Skip the pictures. Copy all the rest of the records down exactly.
┄┄┄┄┄┄┄┄┄┄┄┄┄┄┄┄┄┄┄┄
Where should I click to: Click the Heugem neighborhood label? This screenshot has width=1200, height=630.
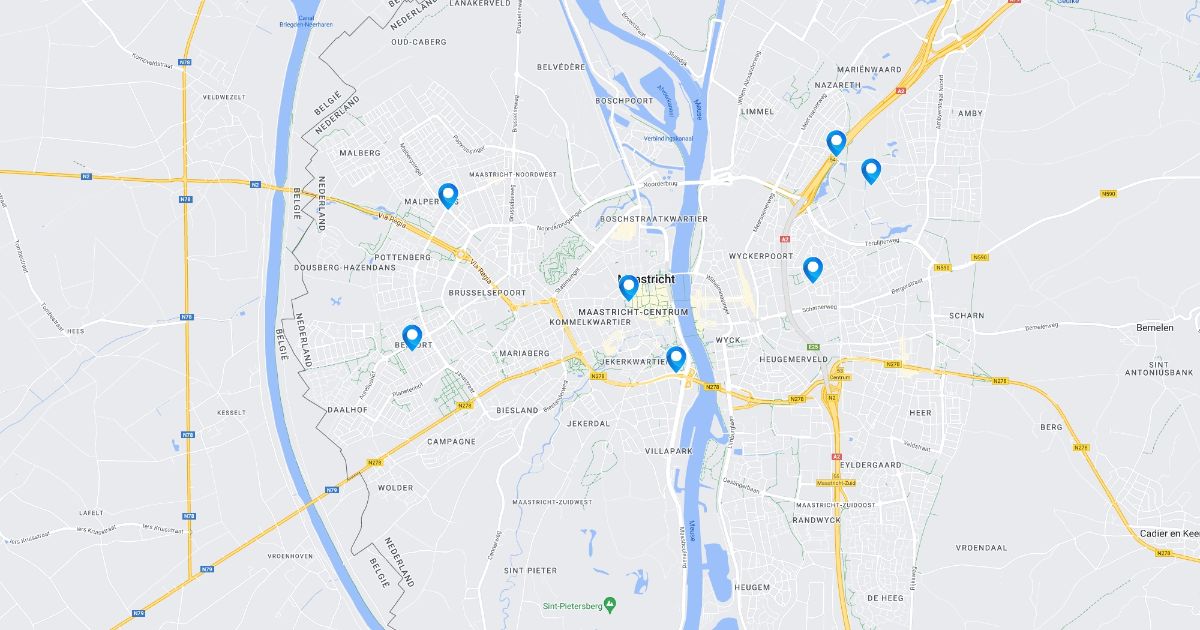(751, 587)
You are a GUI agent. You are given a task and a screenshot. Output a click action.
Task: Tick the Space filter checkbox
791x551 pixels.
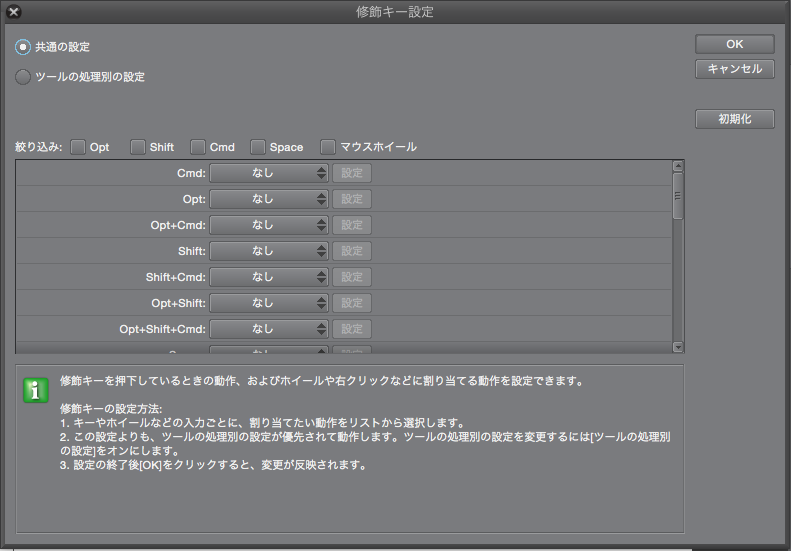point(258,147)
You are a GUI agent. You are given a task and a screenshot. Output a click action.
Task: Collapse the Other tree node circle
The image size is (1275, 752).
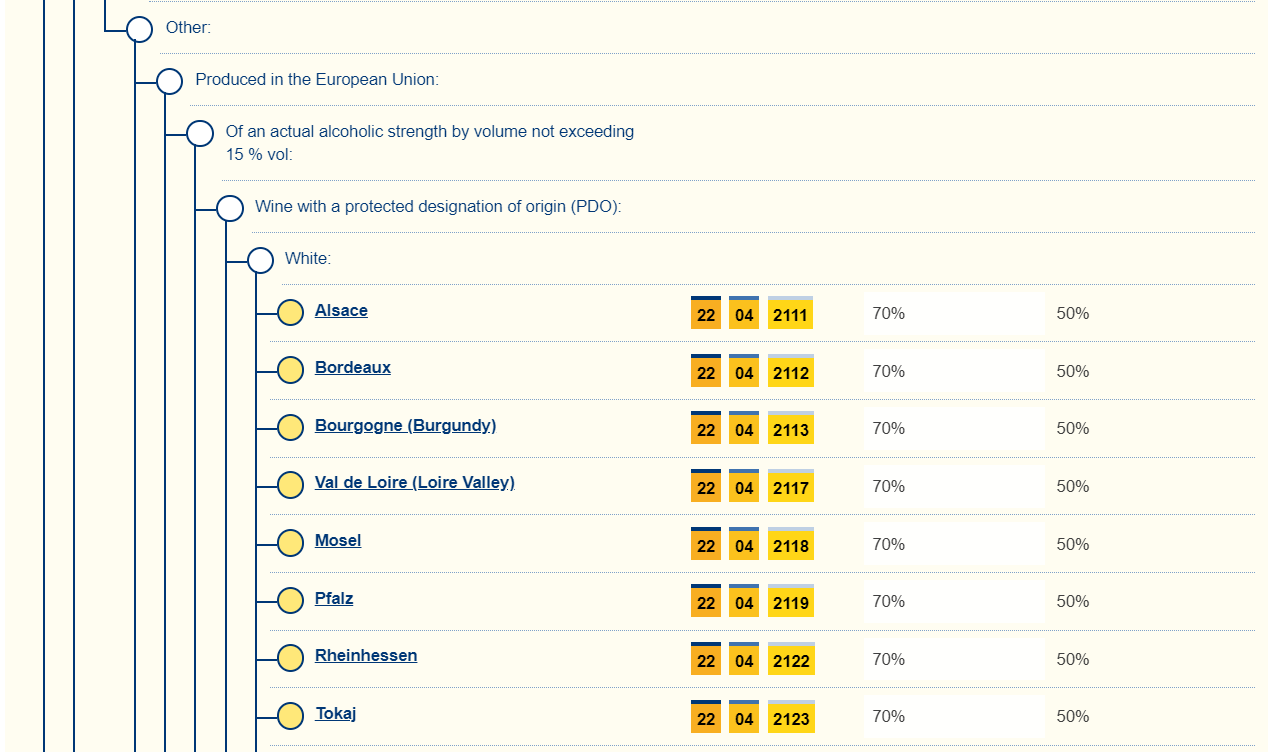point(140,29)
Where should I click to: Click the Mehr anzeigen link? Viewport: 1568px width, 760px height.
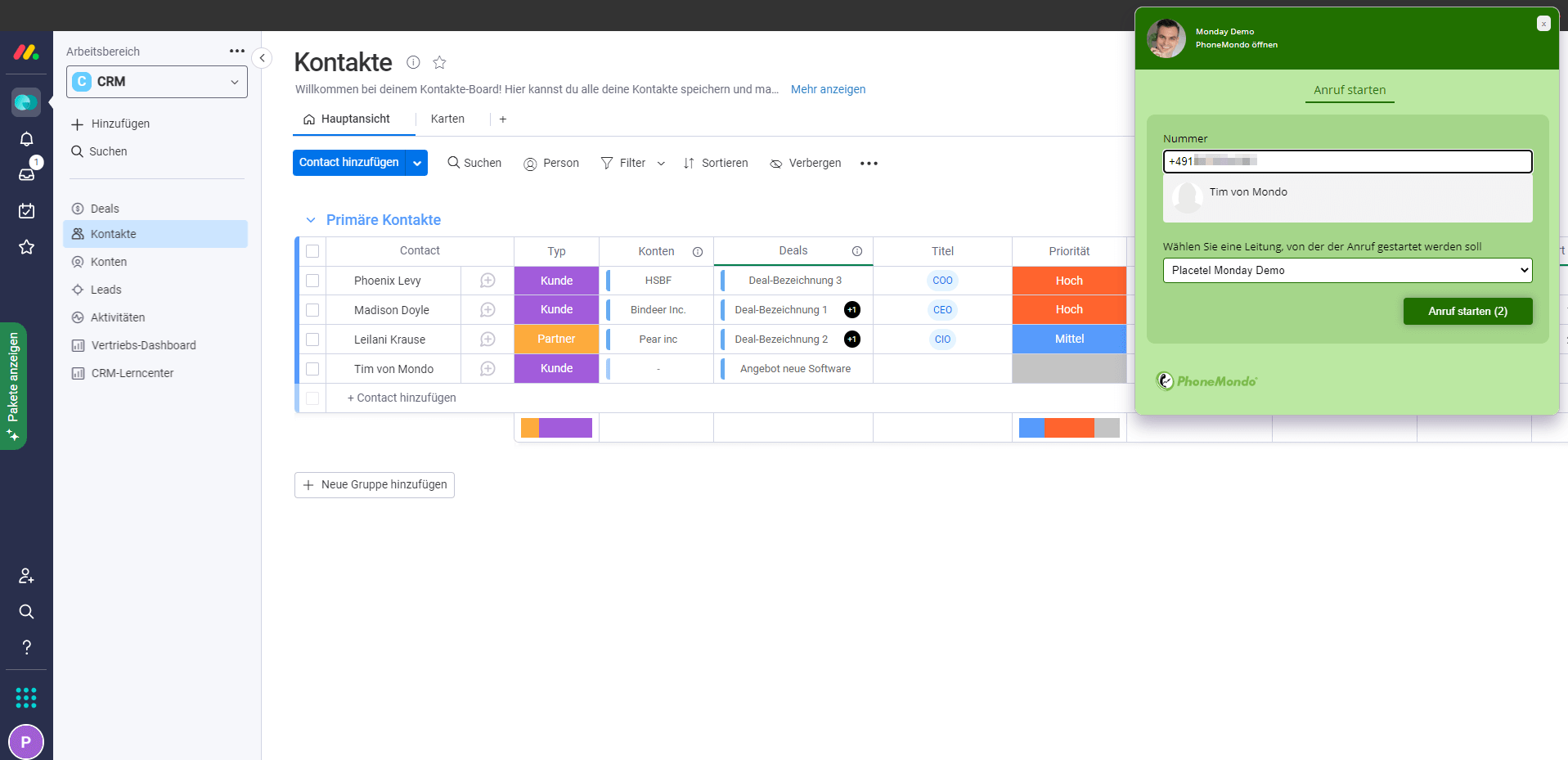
┄┄┄┄┄┄┄┄┄┄┄┄┄┄┄┄┄┄┄┄
**Expected output**
Where should I click to: Click the Heugem neighborhood label? This screenshot has width=1200, height=630.
(751, 587)
You are a GUI agent. You are given a task and a screenshot. Output a click action.
Task: Tick the Space filter checkbox
791x551 pixels.
point(258,147)
You are a GUI agent. You are given a task and a screenshot. Output a click action.
Task: Collapse the Other tree node circle
The image size is (1275, 752).
point(140,29)
Where should I click to: Click the Mehr anzeigen link? Viewport: 1568px width, 760px height.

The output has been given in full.